Text passage START

Gina came to Kansas State University in 1998 where she earned a bachelor of science in Kinesiology and Master of Public Health emphasizing physical activity. Fascinated by the built environment and active living movement she went on to earn a doctoral degree in Health Promotion, Education, and Behavior from the Arnold School of Public Health at the University of South Carolina. In 2015, she joined the faculty at Augusta University (also known as the Medical College of Georgia) where her research focused on how built environment attributes can promote active living and address chronic illness. She is especially interested in the role of community parks and recreation facilities, and how availability, accessibility, and design of public greenspace influences physical activity. As well, she is interested in how innovative technology such as GIS and mobile applications can facilitate the use of community recreation resources for disease prevention.
The Physical Activity Research in Community Settings (PARCS) Laboratory, with Besenyi as director, seeks to better understand how the environments in which we live, work, and play affect physical activity and chronic disease. Current research projects include development of the electronic Community Park Audit Tool (eCPAT) System, a set of tools that aid data collection and dissemination to promote active use of community park resources. Another study focuses on wearable technology as a way to evaluate built environment interventions for long-term physical activity behavior change. This includes exploring the validity and reliability of Fitbit devices at varying exercise intensities as well as privacy concerns and perceptions of using Fitbits in long-term research projects. The next phase of Dr. Besenyi’s research includes working with local healthcare facilities to initiate Park Prescription programs where providers connect patients with community park resources for physical and mental health benefits. For example, Dr. Besenyi’s most recent funding seeks to reduce cardiometabolic risk and depression in outpatients with serious mental illness through park-based physical activity led by peer counseling groups. Given the public health implications of physical inactivity, she is hopeful that her research can shed light on the importance of creating healthy communities that promote active living and cultivate interventions for sustainable change.
Becky Gilmore is the Academic Advisor and New Student Services Coordinator in the Department of Kinesiology and she also manages the Student Ambassadors for the Kinesiology Department. She is a proud K-State alumnae earning her bachelor’s degree in Business Administration. Her master’s degree was completed in Higher Education Administration from the University of Kansas.
Her advising and career services experience spans the last 20+ years. Before coming to K-State in 2017 she served as an academic advisor in the Civil Engineering Department at Texas A&M University in College Station, TX, and managed the Civil Engineering Aggie Ambassadors.
Her career in higher education began at Highland Community College in Highland, KS, where she grew up. She held the position of Regional Student Services Coordinator and worked with regional students on a wide range of student services. She left Highland Community College to become a career counselor at Missouri Western State University in St. Joseph, MO, and was promoted to Assistant Director of Career Development. From 2002 to 2012 she was the Director of Career Development at Benedictine College in Atchison, KS. After leaving Benedictine she managed the Chronic Disease Risk Reduction Grant for Northeast Kansas for 3 years working with communities in NE Kansas on tobacco prevention efforts and worksite wellness. Due to her husband’s job they moved to Texas for 3 years and then to Manhattan in 2017.
In her spare time she loves spending time with her family, reading and playing piano and organ.

Text passage END

• _What this exercise asks_:
A. Answer these questions about the profiles:
(i) In what year did Gina come to Kansas State University?
(ii) What does the lab name abbreviated as PARCS stand for?
(iii) From which university did Becky Gilmore complete her master's degree?
B. List every college or university where, according to the profiles, Becky Gilmore has held a job.
C. Copy the passage of the profiles that begins at the words "Her advising and" and stops after "Engineering Aggie Ambassadors.", and substitute "Mechanical Engineering" for each occurrence of "Civil Engineering".

Record extracts START

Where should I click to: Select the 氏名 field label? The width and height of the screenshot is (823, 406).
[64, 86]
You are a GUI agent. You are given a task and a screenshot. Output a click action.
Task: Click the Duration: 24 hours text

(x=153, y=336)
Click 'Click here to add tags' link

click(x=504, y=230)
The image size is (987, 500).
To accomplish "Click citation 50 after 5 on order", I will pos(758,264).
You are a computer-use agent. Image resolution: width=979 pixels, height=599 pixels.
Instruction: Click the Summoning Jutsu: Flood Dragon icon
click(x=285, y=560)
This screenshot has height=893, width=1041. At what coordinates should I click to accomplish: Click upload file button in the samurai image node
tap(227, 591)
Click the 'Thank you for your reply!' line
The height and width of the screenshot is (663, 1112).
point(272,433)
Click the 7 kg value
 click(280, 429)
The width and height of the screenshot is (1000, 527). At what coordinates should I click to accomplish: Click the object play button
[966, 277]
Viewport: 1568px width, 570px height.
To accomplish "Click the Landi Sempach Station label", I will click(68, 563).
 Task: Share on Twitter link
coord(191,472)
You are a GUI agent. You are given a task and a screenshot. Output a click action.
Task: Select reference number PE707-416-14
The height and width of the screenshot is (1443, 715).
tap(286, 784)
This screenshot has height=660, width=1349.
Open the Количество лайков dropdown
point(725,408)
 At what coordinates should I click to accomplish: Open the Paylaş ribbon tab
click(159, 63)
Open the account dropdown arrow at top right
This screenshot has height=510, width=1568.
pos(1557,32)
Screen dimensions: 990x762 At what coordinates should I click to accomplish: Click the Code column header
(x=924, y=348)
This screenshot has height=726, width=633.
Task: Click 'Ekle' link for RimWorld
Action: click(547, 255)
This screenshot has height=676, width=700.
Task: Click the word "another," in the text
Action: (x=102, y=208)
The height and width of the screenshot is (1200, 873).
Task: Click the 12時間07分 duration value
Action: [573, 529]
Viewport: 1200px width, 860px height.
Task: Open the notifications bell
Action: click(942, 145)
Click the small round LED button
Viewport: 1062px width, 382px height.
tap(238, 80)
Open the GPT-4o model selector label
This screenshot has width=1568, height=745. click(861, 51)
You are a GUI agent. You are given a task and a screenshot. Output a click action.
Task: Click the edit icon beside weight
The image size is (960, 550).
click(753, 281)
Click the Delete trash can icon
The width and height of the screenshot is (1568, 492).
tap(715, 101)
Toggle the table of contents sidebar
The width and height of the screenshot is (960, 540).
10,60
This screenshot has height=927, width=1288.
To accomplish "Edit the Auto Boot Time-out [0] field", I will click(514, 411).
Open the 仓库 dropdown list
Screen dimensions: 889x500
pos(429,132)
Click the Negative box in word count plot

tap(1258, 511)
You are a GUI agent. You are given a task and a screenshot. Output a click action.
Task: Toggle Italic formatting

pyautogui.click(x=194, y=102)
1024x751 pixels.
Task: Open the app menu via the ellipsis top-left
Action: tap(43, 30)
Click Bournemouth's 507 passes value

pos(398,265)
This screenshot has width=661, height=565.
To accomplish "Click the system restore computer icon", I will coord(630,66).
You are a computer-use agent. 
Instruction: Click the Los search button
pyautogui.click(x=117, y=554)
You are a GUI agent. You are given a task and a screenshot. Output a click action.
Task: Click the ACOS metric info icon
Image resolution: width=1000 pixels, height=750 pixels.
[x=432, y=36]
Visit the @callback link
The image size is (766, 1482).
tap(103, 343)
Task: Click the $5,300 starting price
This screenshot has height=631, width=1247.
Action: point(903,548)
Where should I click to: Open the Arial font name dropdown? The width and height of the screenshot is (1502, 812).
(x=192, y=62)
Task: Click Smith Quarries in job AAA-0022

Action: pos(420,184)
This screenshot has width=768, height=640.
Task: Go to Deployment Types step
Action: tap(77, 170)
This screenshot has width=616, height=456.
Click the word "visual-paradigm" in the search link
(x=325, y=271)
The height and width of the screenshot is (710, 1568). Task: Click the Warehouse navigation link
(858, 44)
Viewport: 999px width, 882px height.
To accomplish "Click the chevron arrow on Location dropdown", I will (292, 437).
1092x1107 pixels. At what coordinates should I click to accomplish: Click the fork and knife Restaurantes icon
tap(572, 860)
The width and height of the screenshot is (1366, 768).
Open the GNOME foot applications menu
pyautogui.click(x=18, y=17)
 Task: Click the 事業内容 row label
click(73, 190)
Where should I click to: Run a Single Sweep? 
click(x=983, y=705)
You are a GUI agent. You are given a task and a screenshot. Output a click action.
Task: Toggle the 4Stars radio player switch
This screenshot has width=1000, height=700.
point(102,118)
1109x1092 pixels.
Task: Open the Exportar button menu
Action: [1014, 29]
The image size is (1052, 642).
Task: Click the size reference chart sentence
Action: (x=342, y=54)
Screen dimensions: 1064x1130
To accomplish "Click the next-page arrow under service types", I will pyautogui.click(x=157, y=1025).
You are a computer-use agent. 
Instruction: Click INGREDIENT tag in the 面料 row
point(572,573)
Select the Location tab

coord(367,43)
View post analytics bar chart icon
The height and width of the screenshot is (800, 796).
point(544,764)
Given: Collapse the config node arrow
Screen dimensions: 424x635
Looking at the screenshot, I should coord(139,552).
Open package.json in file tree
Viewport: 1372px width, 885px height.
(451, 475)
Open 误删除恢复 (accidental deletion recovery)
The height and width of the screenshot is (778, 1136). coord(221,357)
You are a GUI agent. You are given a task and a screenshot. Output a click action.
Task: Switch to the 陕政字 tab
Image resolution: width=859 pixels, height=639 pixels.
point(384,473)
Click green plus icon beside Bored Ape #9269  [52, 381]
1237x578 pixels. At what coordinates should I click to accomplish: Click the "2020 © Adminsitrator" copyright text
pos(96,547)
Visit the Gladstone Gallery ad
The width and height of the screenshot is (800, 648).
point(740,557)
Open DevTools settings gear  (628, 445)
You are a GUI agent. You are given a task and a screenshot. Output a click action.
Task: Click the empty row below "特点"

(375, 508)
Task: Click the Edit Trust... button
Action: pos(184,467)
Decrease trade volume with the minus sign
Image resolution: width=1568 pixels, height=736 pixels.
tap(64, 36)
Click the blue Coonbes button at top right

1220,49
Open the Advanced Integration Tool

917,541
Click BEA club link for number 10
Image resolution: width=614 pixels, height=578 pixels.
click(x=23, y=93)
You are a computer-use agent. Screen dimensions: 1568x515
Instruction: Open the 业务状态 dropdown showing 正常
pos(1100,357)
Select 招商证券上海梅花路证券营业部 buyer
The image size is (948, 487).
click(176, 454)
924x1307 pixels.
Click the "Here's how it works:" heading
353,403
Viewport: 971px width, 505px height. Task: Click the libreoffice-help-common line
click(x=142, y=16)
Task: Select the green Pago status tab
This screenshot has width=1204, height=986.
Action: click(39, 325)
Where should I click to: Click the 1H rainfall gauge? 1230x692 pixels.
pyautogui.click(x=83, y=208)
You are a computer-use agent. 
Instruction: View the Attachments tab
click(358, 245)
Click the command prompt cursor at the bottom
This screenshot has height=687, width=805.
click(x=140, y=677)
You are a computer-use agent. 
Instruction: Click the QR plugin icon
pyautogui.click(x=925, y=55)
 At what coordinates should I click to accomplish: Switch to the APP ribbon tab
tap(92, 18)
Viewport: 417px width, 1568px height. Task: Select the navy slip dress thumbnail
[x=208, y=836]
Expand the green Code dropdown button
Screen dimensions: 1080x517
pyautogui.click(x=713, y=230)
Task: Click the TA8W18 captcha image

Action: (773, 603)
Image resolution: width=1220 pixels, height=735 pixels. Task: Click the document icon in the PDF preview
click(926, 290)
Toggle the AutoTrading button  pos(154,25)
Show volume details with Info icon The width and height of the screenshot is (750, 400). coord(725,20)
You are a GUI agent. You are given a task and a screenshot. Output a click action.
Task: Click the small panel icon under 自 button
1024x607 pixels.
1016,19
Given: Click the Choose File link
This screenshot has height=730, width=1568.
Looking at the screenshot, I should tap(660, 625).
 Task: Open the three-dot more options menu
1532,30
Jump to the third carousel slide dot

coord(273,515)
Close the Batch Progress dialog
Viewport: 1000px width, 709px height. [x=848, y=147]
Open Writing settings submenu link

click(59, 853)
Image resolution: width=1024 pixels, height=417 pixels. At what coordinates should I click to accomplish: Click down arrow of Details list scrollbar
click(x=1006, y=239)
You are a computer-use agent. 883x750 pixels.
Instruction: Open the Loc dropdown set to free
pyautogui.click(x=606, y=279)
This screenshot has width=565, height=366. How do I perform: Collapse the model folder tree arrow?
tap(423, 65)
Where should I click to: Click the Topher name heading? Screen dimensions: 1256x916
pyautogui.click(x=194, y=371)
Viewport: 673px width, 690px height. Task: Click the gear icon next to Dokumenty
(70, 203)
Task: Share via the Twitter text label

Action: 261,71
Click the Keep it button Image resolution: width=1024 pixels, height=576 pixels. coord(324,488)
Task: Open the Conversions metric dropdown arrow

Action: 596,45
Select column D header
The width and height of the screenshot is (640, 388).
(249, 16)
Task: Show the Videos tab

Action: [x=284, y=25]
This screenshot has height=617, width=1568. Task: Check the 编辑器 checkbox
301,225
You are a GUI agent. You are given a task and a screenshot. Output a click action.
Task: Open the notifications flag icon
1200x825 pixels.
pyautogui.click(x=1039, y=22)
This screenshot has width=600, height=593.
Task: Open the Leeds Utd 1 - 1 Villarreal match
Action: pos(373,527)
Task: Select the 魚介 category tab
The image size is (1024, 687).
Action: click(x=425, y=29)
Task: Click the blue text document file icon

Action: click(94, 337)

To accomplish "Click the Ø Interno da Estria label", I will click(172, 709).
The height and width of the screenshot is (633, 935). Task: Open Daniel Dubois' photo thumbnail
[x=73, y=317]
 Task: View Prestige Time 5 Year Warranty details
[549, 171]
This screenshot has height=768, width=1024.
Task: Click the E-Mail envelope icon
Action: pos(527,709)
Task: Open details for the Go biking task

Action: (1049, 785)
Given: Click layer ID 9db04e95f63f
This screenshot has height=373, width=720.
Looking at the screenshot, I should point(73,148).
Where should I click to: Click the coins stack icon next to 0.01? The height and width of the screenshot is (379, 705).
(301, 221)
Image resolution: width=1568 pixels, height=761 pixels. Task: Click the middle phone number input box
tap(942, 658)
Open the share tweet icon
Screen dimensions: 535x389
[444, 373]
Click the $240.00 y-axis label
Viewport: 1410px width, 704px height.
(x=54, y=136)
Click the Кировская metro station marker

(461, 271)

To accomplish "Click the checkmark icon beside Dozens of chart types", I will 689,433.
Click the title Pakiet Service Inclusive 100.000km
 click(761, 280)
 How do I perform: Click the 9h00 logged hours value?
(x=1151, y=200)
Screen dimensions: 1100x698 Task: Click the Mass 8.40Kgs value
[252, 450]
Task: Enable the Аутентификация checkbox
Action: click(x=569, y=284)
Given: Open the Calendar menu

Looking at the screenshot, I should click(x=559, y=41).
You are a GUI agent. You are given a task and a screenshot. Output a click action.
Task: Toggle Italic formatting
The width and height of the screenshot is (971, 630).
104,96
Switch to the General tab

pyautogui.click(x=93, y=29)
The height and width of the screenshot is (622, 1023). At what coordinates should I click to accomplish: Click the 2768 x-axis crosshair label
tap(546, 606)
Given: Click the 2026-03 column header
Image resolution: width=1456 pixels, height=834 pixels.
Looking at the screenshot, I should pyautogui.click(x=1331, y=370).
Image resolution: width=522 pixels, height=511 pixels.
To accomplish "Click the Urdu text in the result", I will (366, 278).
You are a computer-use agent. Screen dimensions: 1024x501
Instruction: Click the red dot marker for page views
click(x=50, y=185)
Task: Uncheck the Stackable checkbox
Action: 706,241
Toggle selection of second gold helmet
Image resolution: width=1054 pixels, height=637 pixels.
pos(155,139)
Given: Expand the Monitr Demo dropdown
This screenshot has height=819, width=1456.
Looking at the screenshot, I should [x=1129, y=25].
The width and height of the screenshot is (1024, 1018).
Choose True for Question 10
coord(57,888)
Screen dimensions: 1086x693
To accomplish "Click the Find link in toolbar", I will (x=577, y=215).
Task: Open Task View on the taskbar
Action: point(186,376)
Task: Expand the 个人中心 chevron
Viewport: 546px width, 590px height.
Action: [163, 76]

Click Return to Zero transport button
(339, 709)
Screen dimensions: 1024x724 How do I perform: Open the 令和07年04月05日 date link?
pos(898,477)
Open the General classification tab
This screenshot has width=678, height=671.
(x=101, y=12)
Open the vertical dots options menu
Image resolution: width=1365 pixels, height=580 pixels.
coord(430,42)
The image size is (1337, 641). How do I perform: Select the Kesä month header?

Record extracts END

• _Outputs for the tasks_:
A.
(i) 1998
(ii) Physical Activity Research in Community Settings
(iii) The University of Kansas

B. Kansas State University (K-State), Texas A&M University, Highland Community College, Missouri Western State University, Benedictine College

C.
Her advising and career services experience spans the last 20+ years. Before coming to K-State in 2017 she served as an academic advisor in the Mechanical Engineering Department at Texas A&M University in College Station, TX, and managed the Mechanical Engineering Aggie Ambassadors.